How does Continuum / CAMP CMP's post-Veryon-merger position affect the Part 145 buyer decision in 2026, and where does FileFlo fit?

The 2022-2024 enterprise aviation maintenance software consolidation reshuffled the buyer landscape. CAMP Systems combined with Veryon (the parent company of Flightdocs and Traxxall) creating a single multi-product enterprise platform under the Veryon brand. Continuum Applied Technology remains a distinct company with its CMP product line — but a meaningful share of the legacy CAMP CMP installed base now sits in a defined niche: established Part 145 repair stations and Part 135 air carriers with multi-year Continuum CMP enterprise installations that pre-date the Veryon merger, that have heavy customization investment (accounting integration, parts catalog migration, work-order templates), and that face a strategic decision in 2026-2028 about whether to migrate to the merged Veryon platform, stay on Continuum CMP, or migrate to a different enterprise maintenance platform. The strategic decision is hard because Continuum CMP enterprise migration is multi-month and multi-six-figure — data migration alone can run $50K-$200K+ in professional services. Most Continuum customers in this niche will defer the maintenance-platform migration decision through 2027 or beyond while still facing every FAA PMI surveillance event in the interim. The §145.211 / §145.219 / §43.9 / §43.13 compliance evidence binder gap is the same regardless of which enterprise maintenance platform sits underneath. FileFlo solves the compliance evidence layer at $299/mo flat — independent of whether the customer ultimately stays on Continuum, migrates to the merged Veryon, or moves to a different enterprise platform.

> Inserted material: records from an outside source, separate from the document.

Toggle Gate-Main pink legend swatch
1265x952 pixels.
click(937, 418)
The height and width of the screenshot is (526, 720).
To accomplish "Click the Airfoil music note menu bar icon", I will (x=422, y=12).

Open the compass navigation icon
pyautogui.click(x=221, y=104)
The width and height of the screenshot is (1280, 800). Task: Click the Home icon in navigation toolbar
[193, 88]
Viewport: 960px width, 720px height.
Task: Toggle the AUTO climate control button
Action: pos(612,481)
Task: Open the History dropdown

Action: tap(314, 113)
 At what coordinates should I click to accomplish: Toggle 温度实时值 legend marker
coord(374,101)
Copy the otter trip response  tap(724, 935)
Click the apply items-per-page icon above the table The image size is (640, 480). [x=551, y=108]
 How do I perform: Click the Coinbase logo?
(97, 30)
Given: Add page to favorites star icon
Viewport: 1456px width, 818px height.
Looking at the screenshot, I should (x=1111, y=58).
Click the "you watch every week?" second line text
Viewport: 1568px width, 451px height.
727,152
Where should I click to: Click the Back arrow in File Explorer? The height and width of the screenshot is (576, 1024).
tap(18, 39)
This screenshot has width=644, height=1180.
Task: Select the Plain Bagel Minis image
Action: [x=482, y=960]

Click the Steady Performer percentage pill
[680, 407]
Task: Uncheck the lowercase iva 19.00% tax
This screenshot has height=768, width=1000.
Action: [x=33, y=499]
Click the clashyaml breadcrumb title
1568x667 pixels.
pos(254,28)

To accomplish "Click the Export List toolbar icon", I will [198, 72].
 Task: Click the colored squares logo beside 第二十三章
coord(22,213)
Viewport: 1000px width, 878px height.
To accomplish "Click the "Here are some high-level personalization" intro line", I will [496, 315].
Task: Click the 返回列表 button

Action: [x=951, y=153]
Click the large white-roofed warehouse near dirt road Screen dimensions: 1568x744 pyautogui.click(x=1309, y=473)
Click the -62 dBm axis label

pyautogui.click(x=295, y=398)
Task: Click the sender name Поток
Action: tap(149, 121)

The Continuum / CAMP CMP customer who adds FileFlo is decoupling the compliance document evidence binder from the maintenance-platform migration decision: FileFlo holds the §145.211 QCM and §145.219 retention file regardless of which work-order system runs underneath. That decoupling is a meaningful risk-reduction position for the Continuum customer base that has not yet made a maintenance-platform migration decision.

Authored by Chad Griffith, Founder of FileFlo. Last reviewed 2026-05-31. Software perspective — comparing Continuum Applied Technology / CAMP CMP (enterprise aviation maintenance + parts + accounting) and FileFlo as compliance software products. References: 14 CFR §145.211, 14 CFR §145.219, 14 CFR §43.9, 14 CFR §43.13, 14 CFR §91.417, 49 U.S.C. § 46301.